Metrics derived from expert domains rank methods, and the implementation, complete with a simple API, has been made available to facilitate the evaluation of new BDL tools.

Methodological Insights

Several BDL techniques are systematically compared, including MC Dropout, Mean-field Variational Inference, and Deep Ensembles. The paper employs:

  • A large dataset from the Kaggle Diabetic Retinopathy Challenge, supplemented by test data from the APTOS 2019 Blindness Detection dataset to assess robustness to distribution shifts.
  • A binary classification task that identifies sight-threatening diabetic retinopathy, adapting it to BDL suitability.
  • Metrics such as diagnostic accuracy and area under the ROC curve, contingent on referral rates, to simulate real-world expert referrals.
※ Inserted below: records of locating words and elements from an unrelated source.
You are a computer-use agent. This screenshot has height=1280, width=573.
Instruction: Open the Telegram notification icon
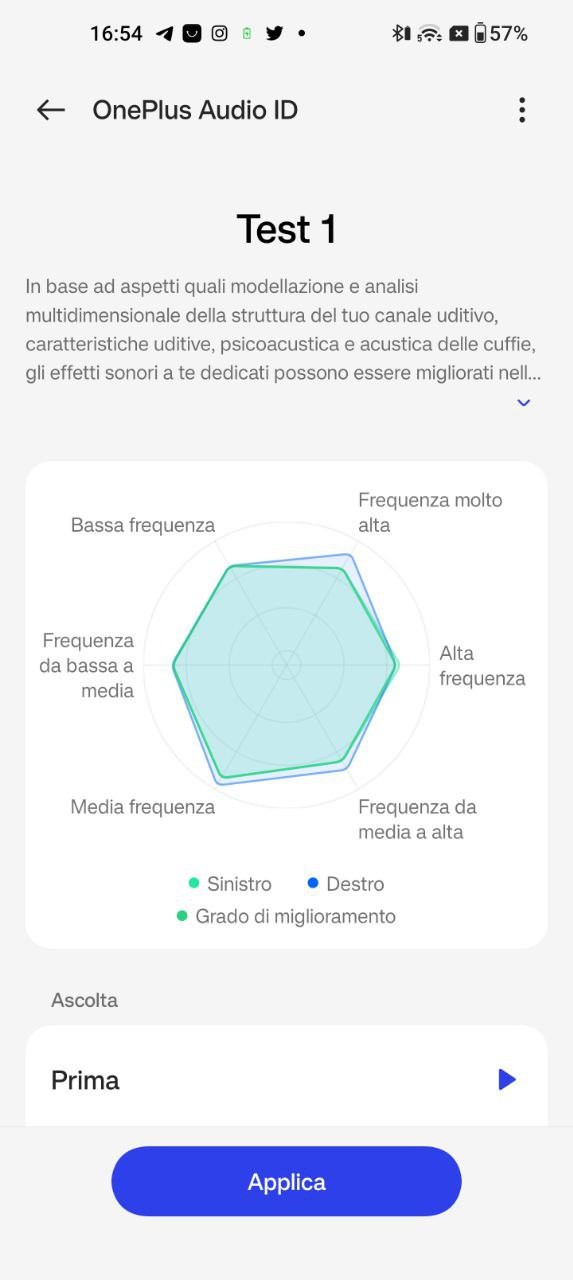[x=165, y=33]
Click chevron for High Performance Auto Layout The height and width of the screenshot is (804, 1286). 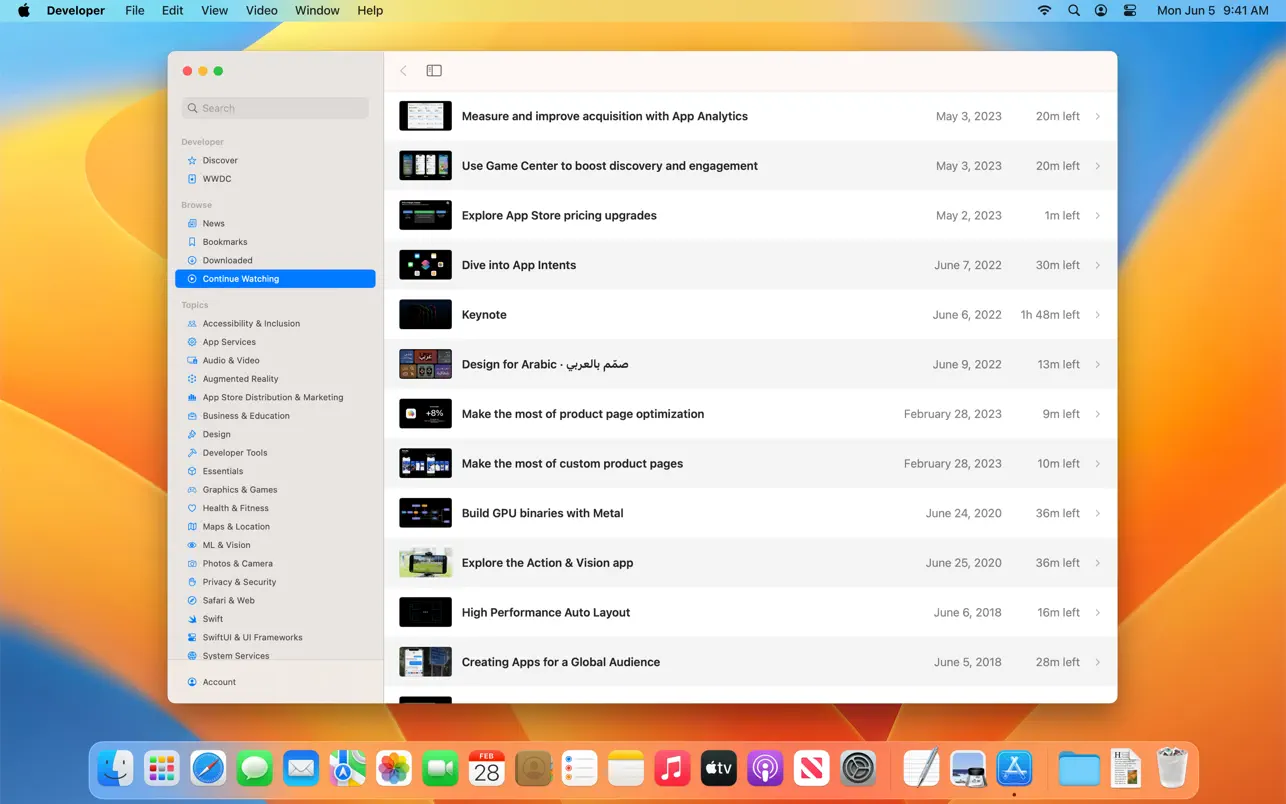(x=1097, y=613)
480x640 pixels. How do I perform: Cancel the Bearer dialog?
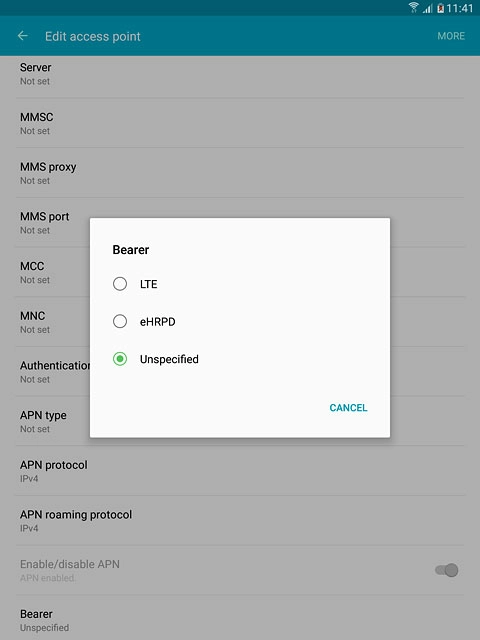pyautogui.click(x=348, y=408)
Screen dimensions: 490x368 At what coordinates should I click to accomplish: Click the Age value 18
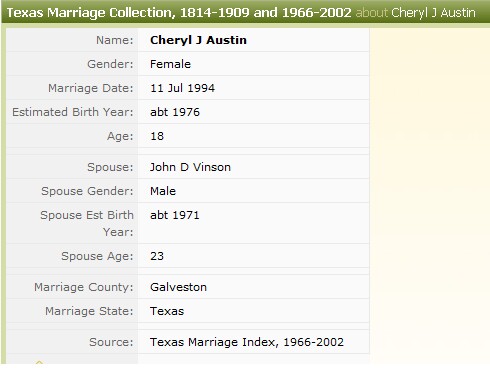click(157, 136)
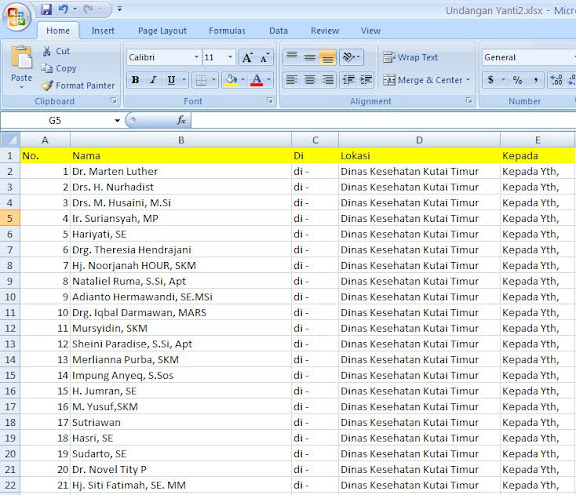The width and height of the screenshot is (576, 495).
Task: Click the Increase Font Size icon
Action: point(247,58)
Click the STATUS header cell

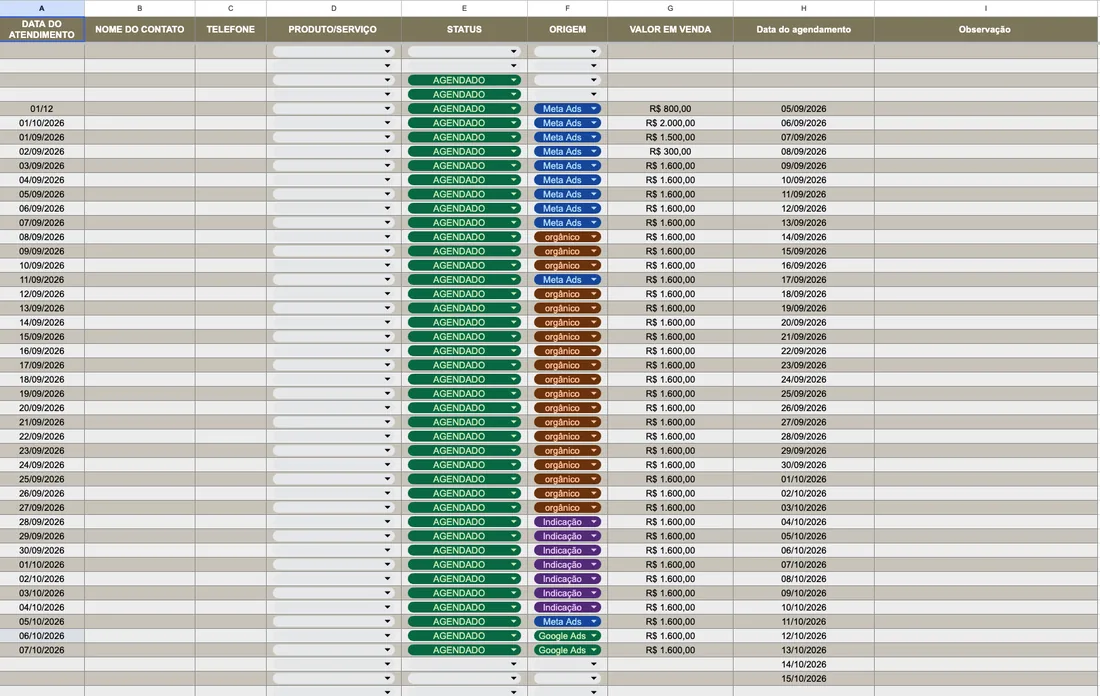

Strong empirical evidence from the paper suggests that ensemble methods and MC Dropout provide more reliable uncertainty estimates than Mean-field Variational Inference, with ensemble MC Dropout consistently performing best.

Implications and Future Directions

This research highlights the inadequacies of prevalent benchmarks like UCI for evaluating BDL methodologies in large-scale and high-dimension tasks. The new benchmark offers a comprehensive evaluation framework that is both scalable and indicative of real-world applicability. The findings suggest that reliance on UCI datasets could skew research priorities towards less scalable methods.

By introducing a benchmark aligned with real-world applications, the paper sets a precedent for evaluating BDL methods on metrics that matter in practical deployment, such as uncertainty estimation and robustness under distribution shifts. As a result, it could redirect focus towards developing computationally efficient and scalable BDL methods that align with the challenges posed by massive data and complex real-world scenarios.

Future research in AI and BDL can leverage this benchmark to refine methods that better handle high-dimensional datasets, improve uncertainty quantification, and ensure that deep learning models operate robustly in critical areas like healthcare. This could accelerate advancements in automated diagnostics and decision-making systems, fostering effective integration of BDL into these domains.